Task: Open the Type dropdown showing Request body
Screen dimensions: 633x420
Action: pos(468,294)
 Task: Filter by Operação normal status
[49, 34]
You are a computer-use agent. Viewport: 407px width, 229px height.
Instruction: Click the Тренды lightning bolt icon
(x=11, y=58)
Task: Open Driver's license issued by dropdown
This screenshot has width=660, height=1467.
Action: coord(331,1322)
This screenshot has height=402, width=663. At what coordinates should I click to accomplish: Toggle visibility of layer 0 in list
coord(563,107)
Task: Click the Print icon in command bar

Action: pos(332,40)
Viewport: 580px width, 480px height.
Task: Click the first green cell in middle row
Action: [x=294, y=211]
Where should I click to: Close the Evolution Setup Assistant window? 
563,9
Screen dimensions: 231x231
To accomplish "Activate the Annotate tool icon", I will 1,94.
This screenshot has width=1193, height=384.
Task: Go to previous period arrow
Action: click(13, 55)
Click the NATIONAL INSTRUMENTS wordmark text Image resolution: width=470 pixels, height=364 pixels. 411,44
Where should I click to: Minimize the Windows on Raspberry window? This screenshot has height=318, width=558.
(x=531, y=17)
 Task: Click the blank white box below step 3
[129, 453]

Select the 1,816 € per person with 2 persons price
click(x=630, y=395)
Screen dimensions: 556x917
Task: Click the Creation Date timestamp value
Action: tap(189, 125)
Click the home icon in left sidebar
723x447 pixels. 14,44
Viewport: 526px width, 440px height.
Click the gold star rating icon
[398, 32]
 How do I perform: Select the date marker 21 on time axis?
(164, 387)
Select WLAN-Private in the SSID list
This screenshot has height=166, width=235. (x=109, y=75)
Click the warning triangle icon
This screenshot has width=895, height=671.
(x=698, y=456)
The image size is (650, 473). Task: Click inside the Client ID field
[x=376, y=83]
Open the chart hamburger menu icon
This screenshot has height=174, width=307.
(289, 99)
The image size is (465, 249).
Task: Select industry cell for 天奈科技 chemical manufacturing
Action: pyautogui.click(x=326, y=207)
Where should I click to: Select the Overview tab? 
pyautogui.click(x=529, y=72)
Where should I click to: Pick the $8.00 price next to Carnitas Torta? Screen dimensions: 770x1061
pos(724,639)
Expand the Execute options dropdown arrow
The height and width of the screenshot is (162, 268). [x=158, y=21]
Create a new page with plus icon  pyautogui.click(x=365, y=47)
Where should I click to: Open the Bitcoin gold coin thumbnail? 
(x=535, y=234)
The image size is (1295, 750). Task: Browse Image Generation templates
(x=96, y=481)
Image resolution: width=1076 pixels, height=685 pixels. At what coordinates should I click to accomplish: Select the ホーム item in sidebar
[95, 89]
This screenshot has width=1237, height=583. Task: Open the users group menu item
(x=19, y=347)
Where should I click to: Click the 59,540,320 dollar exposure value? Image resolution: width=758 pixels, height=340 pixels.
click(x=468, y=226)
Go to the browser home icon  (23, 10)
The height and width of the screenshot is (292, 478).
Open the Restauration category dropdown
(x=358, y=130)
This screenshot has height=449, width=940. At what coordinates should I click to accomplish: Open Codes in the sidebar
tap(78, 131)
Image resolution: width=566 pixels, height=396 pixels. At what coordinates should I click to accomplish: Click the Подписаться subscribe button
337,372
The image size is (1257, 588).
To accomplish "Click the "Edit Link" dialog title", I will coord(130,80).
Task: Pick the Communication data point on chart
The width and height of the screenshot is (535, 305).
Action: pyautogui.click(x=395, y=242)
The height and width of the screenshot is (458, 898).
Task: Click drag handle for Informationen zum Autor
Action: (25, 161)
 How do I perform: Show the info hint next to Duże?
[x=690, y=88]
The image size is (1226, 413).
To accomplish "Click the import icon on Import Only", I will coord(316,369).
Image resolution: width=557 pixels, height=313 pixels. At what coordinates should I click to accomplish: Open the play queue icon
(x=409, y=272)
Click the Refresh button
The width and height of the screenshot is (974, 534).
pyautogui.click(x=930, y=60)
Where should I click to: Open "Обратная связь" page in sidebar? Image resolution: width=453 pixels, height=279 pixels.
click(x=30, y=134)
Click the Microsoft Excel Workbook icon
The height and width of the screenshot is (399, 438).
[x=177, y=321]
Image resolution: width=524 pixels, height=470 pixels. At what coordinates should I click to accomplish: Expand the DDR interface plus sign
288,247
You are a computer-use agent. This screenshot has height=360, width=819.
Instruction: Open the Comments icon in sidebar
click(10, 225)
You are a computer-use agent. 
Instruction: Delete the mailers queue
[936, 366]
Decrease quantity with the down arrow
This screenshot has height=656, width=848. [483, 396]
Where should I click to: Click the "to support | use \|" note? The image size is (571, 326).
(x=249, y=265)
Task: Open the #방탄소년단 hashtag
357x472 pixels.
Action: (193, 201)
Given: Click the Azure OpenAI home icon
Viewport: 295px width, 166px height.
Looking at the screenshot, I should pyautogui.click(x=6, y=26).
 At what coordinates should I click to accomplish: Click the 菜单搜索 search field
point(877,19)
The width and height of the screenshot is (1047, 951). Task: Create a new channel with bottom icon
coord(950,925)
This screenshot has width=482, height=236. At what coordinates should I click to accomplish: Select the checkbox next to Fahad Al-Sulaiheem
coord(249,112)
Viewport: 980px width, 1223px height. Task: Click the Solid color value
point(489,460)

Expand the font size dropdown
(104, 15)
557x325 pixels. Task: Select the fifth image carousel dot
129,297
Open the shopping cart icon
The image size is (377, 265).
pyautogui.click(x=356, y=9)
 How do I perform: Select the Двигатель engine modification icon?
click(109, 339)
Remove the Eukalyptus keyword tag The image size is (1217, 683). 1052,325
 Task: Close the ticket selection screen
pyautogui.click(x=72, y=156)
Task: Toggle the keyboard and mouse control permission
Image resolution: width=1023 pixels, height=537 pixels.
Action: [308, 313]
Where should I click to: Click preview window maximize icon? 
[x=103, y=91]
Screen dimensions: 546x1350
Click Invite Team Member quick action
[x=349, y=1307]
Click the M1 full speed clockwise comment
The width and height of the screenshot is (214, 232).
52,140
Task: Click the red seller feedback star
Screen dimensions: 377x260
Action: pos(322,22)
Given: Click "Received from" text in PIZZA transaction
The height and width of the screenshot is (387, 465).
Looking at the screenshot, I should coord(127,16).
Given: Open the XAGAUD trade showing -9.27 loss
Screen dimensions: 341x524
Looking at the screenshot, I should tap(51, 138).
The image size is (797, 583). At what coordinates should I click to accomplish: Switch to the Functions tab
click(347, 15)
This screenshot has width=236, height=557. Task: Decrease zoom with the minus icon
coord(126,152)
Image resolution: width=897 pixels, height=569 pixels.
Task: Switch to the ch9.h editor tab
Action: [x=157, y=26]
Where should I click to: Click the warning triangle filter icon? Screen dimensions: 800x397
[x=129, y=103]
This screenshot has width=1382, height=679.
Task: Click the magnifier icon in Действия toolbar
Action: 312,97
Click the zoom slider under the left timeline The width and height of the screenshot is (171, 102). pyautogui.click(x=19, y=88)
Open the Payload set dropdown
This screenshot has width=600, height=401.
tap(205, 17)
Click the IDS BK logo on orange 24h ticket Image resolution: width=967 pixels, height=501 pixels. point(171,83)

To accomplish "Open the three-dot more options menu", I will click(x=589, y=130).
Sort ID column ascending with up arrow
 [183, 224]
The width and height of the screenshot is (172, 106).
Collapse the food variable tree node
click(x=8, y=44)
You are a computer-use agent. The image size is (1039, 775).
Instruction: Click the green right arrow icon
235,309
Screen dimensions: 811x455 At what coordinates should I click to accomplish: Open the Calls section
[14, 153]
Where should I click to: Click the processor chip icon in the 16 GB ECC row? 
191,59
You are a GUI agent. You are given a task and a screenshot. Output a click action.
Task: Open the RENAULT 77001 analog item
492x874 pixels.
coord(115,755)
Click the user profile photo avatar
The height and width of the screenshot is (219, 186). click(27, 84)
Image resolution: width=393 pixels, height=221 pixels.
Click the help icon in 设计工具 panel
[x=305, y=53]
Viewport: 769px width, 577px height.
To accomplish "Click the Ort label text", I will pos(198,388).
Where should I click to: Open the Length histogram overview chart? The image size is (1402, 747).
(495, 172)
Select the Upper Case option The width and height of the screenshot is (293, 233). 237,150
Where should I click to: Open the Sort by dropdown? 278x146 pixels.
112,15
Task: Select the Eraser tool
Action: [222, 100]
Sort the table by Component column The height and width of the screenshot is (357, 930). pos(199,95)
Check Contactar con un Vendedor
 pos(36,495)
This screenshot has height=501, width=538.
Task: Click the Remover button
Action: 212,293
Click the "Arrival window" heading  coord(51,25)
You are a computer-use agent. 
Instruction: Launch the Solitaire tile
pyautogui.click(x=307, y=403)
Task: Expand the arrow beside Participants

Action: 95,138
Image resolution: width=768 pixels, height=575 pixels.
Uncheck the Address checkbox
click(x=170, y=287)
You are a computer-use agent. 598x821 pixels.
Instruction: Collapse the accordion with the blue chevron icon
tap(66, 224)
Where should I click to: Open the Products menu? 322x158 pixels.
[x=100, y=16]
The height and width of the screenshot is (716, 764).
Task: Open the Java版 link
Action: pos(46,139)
^^^^^^^^
What the exercise asks: Lines after the one containing "Screen dimensions: 231x231" are not wanted; repeat exactly each line above from the first up to and including it.

Your response:
Task: Open the Type dropdown showing Request body
Screen dimensions: 633x420
Action: pos(468,294)
 Task: Filter by Operação normal status
[49, 34]
You are a computer-use agent. Viewport: 407px width, 229px height.
Instruction: Click the Тренды lightning bolt icon
(x=11, y=58)
Task: Open Driver's license issued by dropdown
This screenshot has width=660, height=1467.
Action: coord(331,1322)
This screenshot has height=402, width=663. At what coordinates should I click to accomplish: Toggle visibility of layer 0 in list
coord(563,107)
Task: Click the Print icon in command bar

Action: pos(332,40)
Viewport: 580px width, 480px height.
Task: Click the first green cell in middle row
Action: [x=294, y=211]
Where should I click to: Close the Evolution Setup Assistant window? 
563,9
Screen dimensions: 231x231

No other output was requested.